§ **Stored data**:
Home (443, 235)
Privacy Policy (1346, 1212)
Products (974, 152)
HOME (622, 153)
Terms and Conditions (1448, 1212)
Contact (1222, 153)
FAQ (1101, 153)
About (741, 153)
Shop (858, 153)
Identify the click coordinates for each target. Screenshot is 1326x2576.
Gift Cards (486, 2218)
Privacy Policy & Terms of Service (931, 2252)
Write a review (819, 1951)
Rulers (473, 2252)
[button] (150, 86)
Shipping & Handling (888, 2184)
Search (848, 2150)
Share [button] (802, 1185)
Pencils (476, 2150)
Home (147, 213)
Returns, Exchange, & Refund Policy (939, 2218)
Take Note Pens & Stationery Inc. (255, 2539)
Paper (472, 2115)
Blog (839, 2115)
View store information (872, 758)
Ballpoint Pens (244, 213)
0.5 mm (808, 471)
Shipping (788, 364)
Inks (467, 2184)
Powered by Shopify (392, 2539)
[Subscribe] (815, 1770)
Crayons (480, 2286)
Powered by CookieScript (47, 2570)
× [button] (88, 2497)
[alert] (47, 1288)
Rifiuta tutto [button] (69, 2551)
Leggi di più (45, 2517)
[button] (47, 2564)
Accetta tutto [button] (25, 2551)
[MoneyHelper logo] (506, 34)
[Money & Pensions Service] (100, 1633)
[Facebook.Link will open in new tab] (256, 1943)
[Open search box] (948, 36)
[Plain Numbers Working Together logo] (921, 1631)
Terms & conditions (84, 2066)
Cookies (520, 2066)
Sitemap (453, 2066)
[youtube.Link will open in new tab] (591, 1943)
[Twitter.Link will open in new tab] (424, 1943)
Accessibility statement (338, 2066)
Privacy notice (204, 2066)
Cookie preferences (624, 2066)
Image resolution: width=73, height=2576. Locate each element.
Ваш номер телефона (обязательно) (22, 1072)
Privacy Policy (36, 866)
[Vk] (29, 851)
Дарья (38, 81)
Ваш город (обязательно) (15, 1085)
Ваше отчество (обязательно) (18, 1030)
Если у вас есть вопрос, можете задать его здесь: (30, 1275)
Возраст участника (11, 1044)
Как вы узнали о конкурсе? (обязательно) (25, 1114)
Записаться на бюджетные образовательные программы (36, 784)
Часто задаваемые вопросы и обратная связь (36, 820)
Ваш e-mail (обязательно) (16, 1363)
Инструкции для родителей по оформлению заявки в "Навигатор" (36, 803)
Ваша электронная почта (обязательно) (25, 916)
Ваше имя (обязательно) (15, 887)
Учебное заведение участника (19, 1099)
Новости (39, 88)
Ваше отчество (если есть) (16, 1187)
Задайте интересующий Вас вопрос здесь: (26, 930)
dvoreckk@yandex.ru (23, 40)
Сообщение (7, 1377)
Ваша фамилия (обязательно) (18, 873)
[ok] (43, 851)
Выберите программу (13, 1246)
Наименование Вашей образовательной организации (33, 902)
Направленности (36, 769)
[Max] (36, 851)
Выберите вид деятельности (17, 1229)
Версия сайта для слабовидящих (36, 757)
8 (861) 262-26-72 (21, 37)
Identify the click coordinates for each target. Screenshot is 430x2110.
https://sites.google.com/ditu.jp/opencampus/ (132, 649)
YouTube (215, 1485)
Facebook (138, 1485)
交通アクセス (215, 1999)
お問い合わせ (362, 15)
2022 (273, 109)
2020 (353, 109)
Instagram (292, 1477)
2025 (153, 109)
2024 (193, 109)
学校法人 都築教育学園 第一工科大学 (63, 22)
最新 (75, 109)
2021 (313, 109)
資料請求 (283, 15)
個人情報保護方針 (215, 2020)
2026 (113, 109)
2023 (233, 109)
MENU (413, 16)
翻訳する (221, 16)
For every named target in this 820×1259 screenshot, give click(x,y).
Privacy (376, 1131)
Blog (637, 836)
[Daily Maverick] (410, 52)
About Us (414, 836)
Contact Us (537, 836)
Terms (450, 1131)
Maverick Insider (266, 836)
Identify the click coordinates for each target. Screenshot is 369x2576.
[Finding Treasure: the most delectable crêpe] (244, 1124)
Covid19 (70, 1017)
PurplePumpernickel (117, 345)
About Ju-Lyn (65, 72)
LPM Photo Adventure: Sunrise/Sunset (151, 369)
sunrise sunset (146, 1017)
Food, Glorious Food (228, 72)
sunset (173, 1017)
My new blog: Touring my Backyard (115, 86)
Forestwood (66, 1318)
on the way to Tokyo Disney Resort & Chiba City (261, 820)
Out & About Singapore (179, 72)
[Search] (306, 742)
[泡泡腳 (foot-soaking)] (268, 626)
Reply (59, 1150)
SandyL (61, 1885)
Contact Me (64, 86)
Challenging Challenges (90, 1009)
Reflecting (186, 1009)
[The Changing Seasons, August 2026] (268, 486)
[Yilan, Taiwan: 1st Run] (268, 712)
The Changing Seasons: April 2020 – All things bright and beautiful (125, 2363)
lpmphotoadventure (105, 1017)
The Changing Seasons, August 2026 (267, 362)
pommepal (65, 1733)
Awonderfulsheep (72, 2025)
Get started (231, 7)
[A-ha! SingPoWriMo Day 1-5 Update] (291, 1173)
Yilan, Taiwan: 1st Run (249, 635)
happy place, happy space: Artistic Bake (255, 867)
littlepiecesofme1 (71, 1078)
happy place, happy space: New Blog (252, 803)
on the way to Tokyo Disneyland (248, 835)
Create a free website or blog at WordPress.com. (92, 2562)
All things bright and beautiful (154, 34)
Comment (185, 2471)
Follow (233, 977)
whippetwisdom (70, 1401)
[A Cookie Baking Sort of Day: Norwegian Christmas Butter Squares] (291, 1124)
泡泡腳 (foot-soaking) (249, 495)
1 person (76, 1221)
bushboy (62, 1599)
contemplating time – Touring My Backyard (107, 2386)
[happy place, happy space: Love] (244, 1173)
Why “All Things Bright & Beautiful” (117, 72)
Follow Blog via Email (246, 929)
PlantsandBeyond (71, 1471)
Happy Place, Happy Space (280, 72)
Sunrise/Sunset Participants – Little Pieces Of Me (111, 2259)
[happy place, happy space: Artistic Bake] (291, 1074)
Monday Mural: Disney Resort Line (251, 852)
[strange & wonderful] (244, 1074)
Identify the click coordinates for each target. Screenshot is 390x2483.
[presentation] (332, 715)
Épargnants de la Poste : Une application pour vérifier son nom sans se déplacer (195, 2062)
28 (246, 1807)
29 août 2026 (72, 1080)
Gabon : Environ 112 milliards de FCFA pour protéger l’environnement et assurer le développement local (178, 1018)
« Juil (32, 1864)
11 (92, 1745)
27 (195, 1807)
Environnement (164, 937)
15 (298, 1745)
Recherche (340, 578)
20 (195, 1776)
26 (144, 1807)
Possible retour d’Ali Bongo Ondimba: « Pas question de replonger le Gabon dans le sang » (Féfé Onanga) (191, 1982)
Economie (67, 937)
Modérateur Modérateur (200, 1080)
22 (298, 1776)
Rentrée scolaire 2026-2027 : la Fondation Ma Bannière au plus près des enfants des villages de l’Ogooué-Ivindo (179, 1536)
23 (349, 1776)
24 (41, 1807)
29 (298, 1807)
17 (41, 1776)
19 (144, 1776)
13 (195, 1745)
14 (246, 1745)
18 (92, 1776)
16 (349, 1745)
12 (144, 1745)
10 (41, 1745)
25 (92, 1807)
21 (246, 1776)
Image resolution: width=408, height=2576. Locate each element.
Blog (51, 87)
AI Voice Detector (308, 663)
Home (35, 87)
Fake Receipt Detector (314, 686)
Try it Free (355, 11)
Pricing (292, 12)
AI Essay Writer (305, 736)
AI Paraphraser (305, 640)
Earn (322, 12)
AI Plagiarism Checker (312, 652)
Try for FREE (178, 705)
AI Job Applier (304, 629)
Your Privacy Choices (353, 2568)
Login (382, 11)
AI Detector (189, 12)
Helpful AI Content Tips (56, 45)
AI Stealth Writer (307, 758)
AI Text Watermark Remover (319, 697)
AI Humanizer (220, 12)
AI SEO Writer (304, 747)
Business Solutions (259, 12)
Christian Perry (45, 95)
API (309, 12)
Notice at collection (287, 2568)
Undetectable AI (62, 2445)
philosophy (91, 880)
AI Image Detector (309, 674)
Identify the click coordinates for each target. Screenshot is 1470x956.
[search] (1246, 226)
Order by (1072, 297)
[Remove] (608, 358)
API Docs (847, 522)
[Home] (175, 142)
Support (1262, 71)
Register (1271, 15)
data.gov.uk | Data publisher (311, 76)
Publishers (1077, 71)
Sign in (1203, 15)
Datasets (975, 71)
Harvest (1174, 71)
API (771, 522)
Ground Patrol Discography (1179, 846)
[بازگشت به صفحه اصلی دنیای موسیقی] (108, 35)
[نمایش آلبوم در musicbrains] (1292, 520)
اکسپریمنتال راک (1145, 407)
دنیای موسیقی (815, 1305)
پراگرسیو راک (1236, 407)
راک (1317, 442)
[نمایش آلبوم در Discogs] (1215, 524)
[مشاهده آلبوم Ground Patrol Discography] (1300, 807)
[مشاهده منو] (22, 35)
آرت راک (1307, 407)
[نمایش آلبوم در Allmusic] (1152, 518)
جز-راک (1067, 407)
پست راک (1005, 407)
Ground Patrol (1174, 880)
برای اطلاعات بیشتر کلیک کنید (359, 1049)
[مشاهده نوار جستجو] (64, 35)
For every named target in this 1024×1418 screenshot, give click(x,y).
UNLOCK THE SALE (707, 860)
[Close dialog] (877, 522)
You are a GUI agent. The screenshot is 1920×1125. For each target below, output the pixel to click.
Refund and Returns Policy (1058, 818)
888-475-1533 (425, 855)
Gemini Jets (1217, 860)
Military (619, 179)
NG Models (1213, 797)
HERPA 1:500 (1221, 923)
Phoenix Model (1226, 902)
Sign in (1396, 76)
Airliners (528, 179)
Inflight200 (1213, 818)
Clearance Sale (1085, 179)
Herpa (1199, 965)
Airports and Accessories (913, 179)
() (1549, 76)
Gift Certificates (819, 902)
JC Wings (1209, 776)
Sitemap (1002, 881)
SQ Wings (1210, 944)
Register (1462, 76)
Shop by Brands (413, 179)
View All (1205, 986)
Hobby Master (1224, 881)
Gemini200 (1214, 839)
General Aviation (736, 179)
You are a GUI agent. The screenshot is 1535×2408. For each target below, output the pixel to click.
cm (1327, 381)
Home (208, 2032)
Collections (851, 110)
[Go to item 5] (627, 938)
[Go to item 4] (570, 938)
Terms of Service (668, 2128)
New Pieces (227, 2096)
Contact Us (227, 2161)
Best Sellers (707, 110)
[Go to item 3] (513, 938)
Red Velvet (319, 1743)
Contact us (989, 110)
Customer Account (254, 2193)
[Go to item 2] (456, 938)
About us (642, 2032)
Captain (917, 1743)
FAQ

§ **Goal of the exercise**: Please show each line in the records above that contains "آلبوم".

§ **Exercise response**:
[نمایش آلبوم در musicbrains] (1292, 520)
[نمایش آلبوم در Discogs] (1215, 524)
[مشاهده آلبوم Ground Patrol Discography] (1300, 807)
[نمایش آلبوم در Allmusic] (1152, 518)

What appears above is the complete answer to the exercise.